GIVEN PASSAGE ▸
[START]

What is your ringtone?
It’s called “Speedy Way.” I do not know why it is called that.

Are you taller than your mom?
Haha, yeah. She’s a shrimp-o face.

What curse word do you say the most when your pissed?
Fuck or frack. Though it’s usually “fuckin’,” not just “fuck.” Because usually when I’m pissed, I’m telling a story. Like, “I went to the fuckin’ store and I tried to get some fuckin’ cereal, and they fuckin’ didn’t have any.”

Are you God?
Ha ha, I can’t be something I don’t believe in. Da-da-da-da-da-da *ch*. <– lame attempt at sound effects in a blog post.

Do you like someone?
No, I hate everyone. <– Can I take Erika’s answer again?

Do you enjoy writing in colored pens?
AUGH yes. That’s why I’m going to be a teacher, seriously. I have an unhealthy obsession with office supplies. And colored pens are like…my FAVORITE. 2nd place: colored staples.

Does anything hurt on your body right now?
I had a migraine before. My arms are sore from knitting, and my back hurts from just having terrible posture in general. So yes.

Do you often cry during a movie?
Hahaha, that depends on if it’s “Hook.” I cry every damn time I watch that movie. In fact, there are lots of movies that I cry at, so yeah. I fear that I’m going through early menopause…I am not ashamed to admit that I cry at Walgreens commercials if they’re sweet enough.

Last phone call you received?
Tim, calling me to tell me the most horrifying story I’ve heard in my life. You could not pay me to repeat it. Tim, if you feel like repeating it in the comments section, go for it.

Last text message?
Hahahahaha, it was from Google Calendar, reminding me that tomorrow is my brother’s birthday. For some reason, I find this hysterical. And besides, TODAY is my brother’s birthday, at this point. It’s after midnight.

Do you hate your life?
No. Sometimes I hate people. But I don’t hate my life. I’m just looking forward to the life I’ll have in a few years, that’s all.

Do you get mad easily?
Not really. I may get frustrated, but few people have seen me actually pissed off.

What is your biggest pet peeve?
Illiteracy and bad journalism.

Are you cold?
No, it’s toasty in my room.

Do any of your friends have kids?
No, but I’m about to be an aunt at the end of January.

Do you know anyone that is pregnant right now?
My sister-in-law! Yay!

Who should pay on the first date?
You should go dutch.

How many years older than you are you willing to date?
I don’t really have a set age, seeing as I’ve really only dated one person older than me.

Do you have any friends?
Nope. Everyone hates me. <– Again, I’m going to take Erika’s answer.

Do you have any mean friends?
I don’t think so. I’m probably the mean friend.

What is the ugliest color to wear in your opinion?
Purple. Take that, Mom!

Have you ever liked someone who all your friends hate?
Yeah, and they were right.

Have you ever felt like driving off a cliff, seriously?
No.

Have you ever contemplated suicide?

[END]

DATA LINES ▸
[START]

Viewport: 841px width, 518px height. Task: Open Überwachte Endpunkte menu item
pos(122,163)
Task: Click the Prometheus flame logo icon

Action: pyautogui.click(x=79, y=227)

[END]
[START]

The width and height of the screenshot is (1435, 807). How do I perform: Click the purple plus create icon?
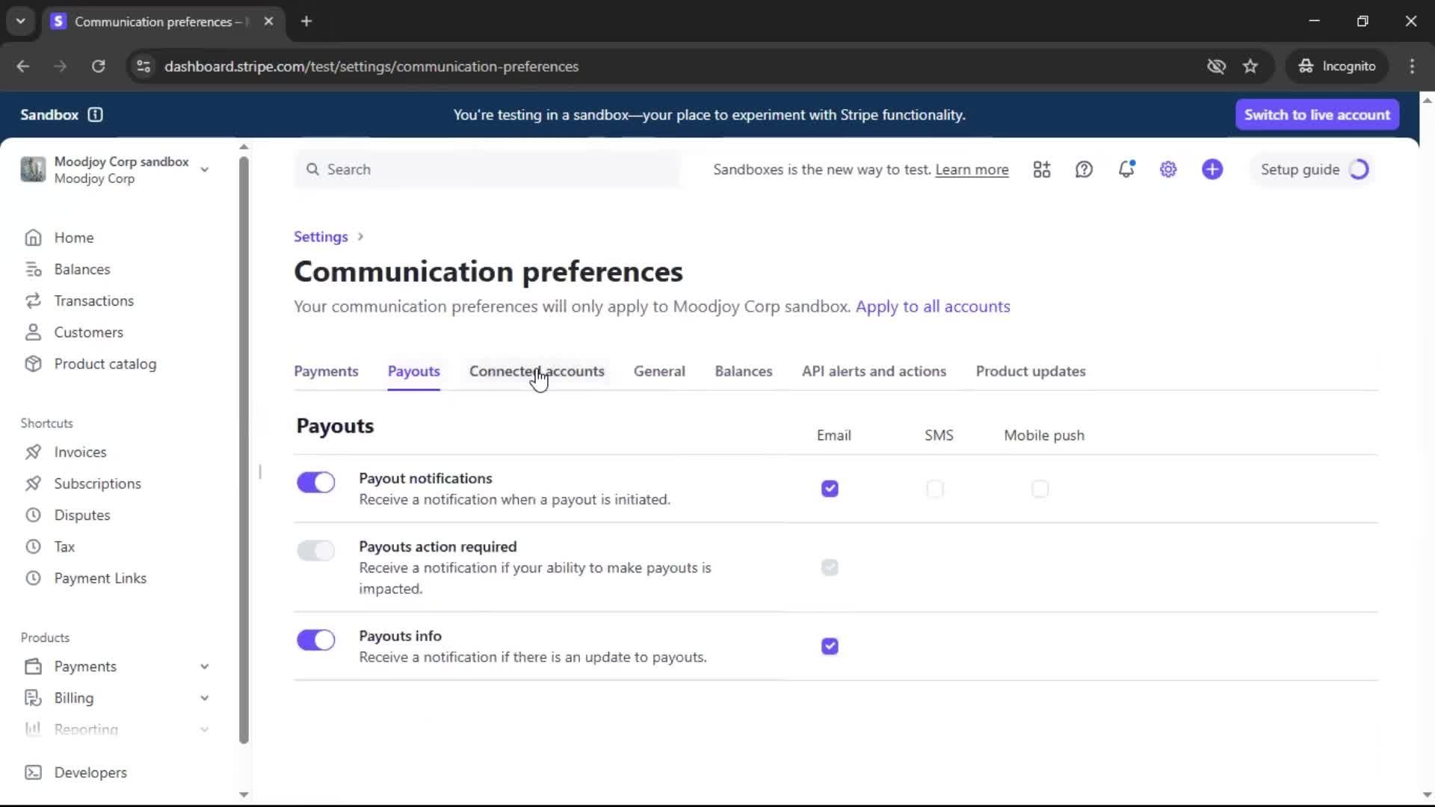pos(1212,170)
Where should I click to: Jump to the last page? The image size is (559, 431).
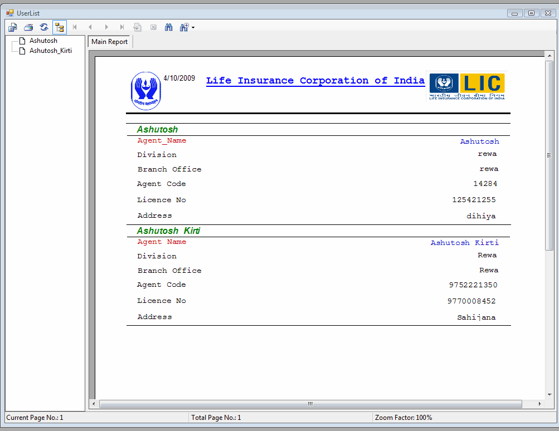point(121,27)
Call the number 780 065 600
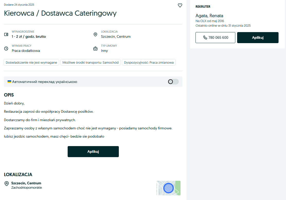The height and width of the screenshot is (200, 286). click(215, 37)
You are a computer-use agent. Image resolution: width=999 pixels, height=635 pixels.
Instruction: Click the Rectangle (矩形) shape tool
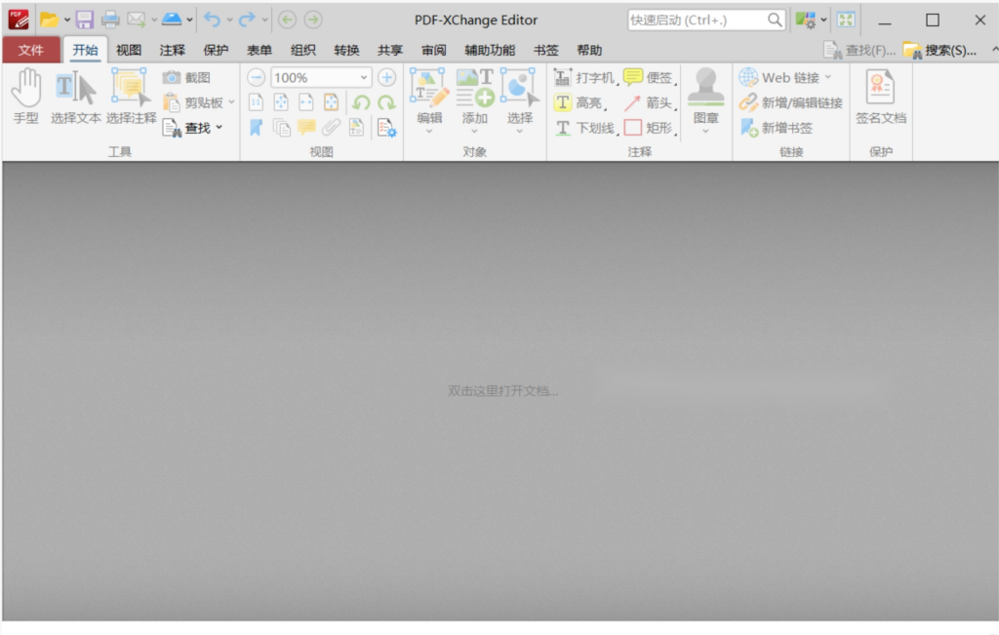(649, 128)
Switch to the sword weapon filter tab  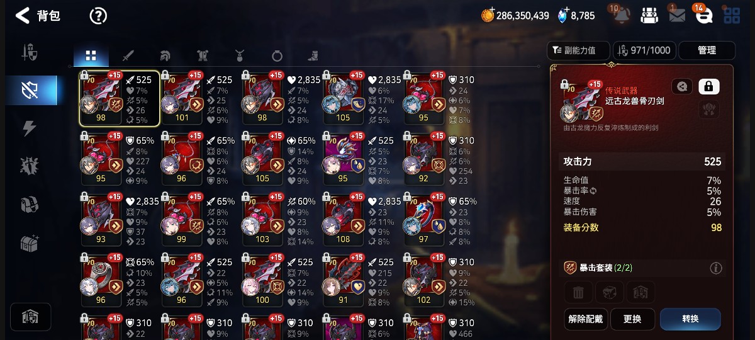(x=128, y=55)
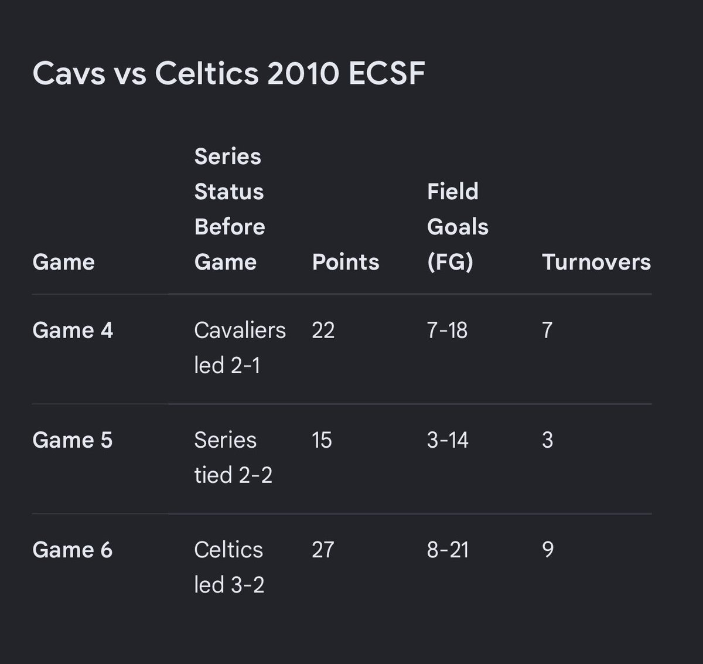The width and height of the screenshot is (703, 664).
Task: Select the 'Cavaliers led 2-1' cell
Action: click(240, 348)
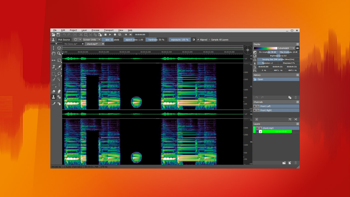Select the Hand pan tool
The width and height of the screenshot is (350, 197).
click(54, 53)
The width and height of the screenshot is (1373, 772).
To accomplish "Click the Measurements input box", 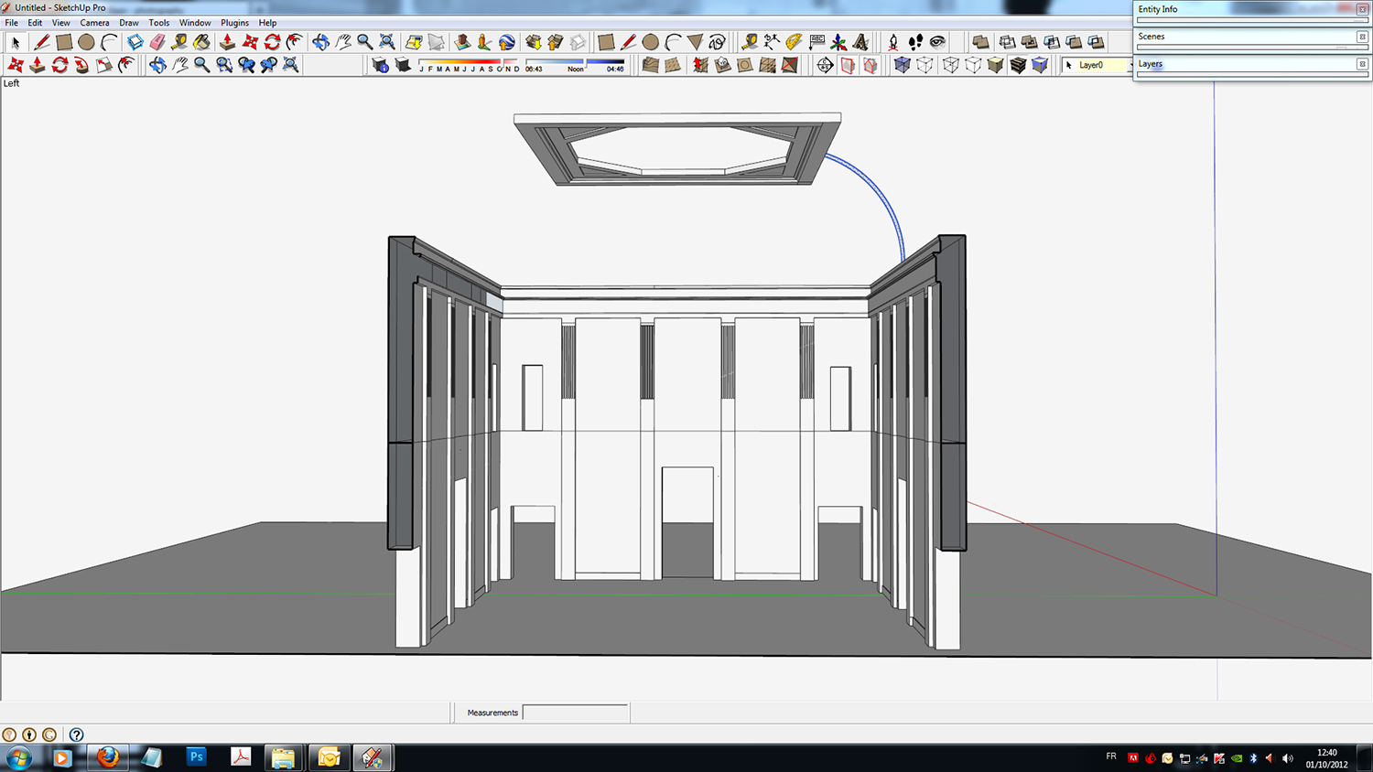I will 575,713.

[END]

THE TASK ▸
Repeat the survey text word for word, from "What curse word" up to and including "body right now?".

SOLUTION TO THIS TASK ▸
What curse word do you say the most when your pissed?
Fuck or frack. Though it’s usually “fuckin’,” not just “fuck.” Because usually when I’m pissed, I’m telling a story. Like, “I went to the fuckin’ store and I tried to get some fuckin’ cereal, and they fuckin’ didn’t have any.”

Are you God?
Ha ha, I can’t be something I don’t believe in. Da-da-da-da-da-da *ch*. <– lame attempt at sound effects in a blog post.

Do you like someone?
No, I hate everyone. <– Can I take Erika’s answer again?

Do you enjoy writing in colored pens?
AUGH yes. That’s why I’m going to be a teacher, seriously. I have an unhealthy obsession with office supplies. And colored pens are like…my FAVORITE. 2nd place: colored staples.

Does anything hurt on your body right now?